◆ Problems and tasks
**1.** Name every figure the downhole tool passage cites.
**2.** Summarize the downhole tool passage in two sentences.
**3.** Return the part of the downhole tool passage from "After a job" to "the casing 1.".

◆ Selected extract
+ + + +

After a job has been completed while the packing elements 110 and 120 create seals with the casing 1 of the wellbore, the work string 5 may be moved downwards moving the first pin 113 to the fifth pin position 118 along the first j-track slot 112 of the first sleeve 111, as shown in FIG. 6. The first, or upper, packing element 110 is released, i.e. moved to an unset position, with the movement of the first pin 113 to the fifth pin position 118. The downward movement of the work string 5 moves the second pin 123 back to the third pin position 126 along the second j-slot track 122 of the second sleeve 121 as shown in FIG. 6. Thus, the second, or lower, packing element 120 remains set against the casing 1.

After the first, or upper, packing element 110 has been released the work string 5 is picked up in the hole moving the first pin 113 to the sixth pin position 119 along the first j-track slot 112 of the first sleeve 111 and moving the second pin 123 to the fourth pin position 127 along the second j-track slot 122 of the second sleeve 121, as shown in FIG. 7. The movement of the second pin 123 to the fourth pin position 127 along the second j-track slot 122 unset the second, or lower, packing element 120 of the downhole tool 100.

The work string 5 may then be pushed down to move the first pin 113 to the first pin position 114 along the first j-track slot 112 of the first sleeve 111 and move the second pin 123 to the first pin position 124 along the second j-track slot 122 of the second sleeve 121 as shown in FIG. 8. The first pin position 114 along the first j-slot track 112 is axially aligned with the first pin position 124 along the second j-slot track 122 as shown by line 150 in FIG. 8. The tool 100 may now be moved to another desired location in the wellbore. As discussed above, the sleeves 111 and 121 may have been rotated 360 degrees so that the pins 113 and 123 are now back in the first pin positions 114 and 124. Alternatively, the sleeves 111 and 121 may include more than one set of pin positions 114-119 and 124-127 along the length of the sleeves 111 and 121.

+ + + +

Entries on where items appear:
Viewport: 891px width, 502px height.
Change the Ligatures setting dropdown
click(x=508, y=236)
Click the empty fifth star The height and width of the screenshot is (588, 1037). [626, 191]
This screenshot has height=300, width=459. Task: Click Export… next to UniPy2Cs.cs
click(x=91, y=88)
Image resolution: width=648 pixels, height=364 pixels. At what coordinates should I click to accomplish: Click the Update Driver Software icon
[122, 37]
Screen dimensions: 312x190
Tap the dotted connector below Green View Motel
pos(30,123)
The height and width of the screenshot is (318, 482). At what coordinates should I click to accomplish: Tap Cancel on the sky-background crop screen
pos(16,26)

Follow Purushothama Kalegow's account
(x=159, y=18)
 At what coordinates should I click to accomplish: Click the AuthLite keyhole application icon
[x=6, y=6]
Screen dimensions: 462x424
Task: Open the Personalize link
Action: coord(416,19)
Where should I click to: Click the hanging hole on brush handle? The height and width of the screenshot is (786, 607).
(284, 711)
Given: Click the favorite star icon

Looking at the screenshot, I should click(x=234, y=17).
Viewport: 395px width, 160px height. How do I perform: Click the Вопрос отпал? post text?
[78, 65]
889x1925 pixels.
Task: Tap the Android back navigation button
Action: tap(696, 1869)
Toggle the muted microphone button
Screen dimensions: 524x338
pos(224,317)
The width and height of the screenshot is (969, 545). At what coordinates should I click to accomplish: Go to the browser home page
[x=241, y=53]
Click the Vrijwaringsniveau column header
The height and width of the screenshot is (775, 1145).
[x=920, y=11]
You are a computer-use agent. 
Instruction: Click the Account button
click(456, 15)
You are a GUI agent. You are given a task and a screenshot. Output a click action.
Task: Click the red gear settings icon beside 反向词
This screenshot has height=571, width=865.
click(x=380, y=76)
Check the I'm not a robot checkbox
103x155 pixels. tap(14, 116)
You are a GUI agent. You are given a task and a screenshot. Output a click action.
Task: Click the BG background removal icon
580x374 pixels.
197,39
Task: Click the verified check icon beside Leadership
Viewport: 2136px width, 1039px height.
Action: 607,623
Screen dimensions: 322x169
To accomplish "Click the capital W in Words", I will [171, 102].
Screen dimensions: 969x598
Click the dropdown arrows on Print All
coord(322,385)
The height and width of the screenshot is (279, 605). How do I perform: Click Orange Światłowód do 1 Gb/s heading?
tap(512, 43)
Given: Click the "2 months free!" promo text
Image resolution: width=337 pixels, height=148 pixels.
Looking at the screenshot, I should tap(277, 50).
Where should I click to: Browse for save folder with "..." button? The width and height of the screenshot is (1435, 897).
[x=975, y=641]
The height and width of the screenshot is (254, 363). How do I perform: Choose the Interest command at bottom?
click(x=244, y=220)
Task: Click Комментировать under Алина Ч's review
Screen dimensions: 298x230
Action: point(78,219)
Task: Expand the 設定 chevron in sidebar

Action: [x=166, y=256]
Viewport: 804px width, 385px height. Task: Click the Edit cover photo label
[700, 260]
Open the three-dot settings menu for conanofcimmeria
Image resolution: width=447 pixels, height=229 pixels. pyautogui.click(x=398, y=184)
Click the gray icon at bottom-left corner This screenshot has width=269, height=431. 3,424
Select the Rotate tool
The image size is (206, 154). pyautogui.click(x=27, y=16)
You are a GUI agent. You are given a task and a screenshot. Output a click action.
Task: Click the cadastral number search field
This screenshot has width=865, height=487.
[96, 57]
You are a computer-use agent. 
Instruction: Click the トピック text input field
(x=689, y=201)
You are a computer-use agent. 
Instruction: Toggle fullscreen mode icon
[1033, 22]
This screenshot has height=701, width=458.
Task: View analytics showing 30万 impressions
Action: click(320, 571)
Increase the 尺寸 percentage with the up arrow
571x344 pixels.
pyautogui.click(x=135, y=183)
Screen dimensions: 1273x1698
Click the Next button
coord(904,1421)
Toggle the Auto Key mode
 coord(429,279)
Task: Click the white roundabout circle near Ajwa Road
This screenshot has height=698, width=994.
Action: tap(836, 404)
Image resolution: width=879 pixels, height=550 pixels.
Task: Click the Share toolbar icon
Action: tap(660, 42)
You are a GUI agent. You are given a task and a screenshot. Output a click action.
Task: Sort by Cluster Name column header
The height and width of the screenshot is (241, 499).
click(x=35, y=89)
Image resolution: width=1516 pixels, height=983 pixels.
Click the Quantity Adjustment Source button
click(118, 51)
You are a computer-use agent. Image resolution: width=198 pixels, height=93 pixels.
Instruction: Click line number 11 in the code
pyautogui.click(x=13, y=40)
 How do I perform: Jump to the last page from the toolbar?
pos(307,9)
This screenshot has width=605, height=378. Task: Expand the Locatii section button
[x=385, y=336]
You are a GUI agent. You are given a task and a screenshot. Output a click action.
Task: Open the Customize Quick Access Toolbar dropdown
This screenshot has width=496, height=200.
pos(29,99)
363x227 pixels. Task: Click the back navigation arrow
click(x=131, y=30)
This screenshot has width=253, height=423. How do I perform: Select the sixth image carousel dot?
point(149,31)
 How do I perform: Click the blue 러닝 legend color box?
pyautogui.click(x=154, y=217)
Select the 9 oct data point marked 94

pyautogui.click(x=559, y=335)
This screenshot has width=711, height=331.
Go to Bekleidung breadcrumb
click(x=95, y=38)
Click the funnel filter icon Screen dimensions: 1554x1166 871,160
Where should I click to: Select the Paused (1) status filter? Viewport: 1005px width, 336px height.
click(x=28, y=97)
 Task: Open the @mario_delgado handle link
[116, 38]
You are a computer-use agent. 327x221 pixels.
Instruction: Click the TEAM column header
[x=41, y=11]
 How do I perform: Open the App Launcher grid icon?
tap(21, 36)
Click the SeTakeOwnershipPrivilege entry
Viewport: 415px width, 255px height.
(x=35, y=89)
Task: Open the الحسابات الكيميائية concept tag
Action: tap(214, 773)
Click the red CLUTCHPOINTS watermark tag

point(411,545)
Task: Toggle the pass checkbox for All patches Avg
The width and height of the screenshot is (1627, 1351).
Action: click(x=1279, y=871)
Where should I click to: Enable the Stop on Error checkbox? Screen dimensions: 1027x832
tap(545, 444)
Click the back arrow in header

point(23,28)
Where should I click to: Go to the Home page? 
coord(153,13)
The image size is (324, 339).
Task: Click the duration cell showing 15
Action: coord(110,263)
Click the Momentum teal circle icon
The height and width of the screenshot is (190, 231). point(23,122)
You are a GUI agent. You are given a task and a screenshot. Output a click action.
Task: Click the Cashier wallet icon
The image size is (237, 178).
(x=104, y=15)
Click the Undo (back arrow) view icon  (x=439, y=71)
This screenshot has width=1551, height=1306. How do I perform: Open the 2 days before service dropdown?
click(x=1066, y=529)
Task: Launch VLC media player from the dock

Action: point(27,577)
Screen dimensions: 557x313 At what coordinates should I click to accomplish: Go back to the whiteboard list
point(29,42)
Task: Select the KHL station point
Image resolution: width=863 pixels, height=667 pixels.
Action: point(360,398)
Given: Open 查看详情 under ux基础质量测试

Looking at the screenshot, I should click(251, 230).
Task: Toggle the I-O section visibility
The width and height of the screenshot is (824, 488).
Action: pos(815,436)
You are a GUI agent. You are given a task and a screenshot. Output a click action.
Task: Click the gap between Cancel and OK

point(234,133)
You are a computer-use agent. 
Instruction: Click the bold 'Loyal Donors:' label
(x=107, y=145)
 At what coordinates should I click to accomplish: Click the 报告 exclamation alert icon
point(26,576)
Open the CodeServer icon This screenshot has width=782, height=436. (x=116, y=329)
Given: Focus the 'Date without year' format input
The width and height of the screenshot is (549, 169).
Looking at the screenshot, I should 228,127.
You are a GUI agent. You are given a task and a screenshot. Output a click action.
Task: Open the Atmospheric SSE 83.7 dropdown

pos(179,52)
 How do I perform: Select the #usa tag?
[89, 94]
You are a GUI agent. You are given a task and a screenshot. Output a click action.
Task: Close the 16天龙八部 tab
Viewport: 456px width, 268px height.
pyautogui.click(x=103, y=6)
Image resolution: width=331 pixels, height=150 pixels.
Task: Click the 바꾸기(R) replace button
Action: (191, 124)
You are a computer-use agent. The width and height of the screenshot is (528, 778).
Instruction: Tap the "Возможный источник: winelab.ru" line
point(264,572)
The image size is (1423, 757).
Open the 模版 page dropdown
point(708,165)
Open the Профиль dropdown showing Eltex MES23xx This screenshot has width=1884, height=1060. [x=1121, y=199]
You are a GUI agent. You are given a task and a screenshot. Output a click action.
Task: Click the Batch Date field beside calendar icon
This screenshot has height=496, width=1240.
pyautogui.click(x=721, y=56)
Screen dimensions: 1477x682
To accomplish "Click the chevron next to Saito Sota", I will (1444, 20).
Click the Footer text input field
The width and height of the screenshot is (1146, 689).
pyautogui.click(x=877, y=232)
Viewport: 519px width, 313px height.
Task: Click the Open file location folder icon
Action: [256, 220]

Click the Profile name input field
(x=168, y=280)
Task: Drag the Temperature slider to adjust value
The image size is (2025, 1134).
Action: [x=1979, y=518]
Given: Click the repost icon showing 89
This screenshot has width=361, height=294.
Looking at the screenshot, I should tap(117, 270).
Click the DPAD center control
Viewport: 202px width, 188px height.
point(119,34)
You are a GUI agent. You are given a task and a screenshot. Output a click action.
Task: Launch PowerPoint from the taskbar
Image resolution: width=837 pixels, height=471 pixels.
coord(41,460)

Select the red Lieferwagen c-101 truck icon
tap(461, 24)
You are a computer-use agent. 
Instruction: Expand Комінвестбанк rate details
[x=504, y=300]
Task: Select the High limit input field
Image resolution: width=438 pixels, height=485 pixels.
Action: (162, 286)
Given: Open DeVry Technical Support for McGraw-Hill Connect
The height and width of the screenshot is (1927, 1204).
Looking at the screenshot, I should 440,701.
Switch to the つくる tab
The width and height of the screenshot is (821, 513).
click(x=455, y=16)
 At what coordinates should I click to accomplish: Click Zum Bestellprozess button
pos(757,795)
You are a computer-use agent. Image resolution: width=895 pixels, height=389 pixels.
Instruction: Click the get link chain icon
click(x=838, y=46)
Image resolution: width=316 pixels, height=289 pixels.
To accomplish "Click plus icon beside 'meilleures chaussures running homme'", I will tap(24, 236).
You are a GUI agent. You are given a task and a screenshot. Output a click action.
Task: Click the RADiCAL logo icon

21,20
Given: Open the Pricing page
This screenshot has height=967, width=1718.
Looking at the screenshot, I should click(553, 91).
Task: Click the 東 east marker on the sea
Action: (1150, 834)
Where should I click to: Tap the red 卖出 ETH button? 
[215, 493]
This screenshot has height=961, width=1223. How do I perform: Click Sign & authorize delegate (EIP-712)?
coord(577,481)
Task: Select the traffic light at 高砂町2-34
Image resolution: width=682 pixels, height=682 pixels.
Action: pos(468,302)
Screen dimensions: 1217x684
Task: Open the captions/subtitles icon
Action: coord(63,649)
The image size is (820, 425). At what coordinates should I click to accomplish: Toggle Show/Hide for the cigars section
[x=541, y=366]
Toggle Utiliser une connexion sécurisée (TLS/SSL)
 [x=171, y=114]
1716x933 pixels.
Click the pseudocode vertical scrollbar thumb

+ + + +

◆ List of solutions
**1.** FIG. 6, FIG. 7, FIG. 8

**2.** Moving the work string downward releases the upper packing element 110 while the lower packing element 120 stays set against the casing, and picking the string up then unsets the lower element as well. Pushing the string down again returns both pins to their axially aligned first pin positions, after which the tool may be moved to another location in the wellbore.

**3.**
After a job has been completed while the packing elements 110 and 120 create seals with the casing 1 of the wellbore, the work string 5 may be moved downwards moving the first pin 113 to the fifth pin position 118 along the first j-track slot 112 of the first sleeve 111, as shown in FIG. 6. The first, or upper, packing element 110 is released, i.e. moved to an unset position, with the movement of the first pin 113 to the fifth pin position 118. The downward movement of the work string 5 moves the second pin 123 back to the third pin position 126 along the second j-slot track 122 of the second sleeve 121 as shown in FIG. 6. Thus, the second, or lower, packing element 120 remains set against the casing 1.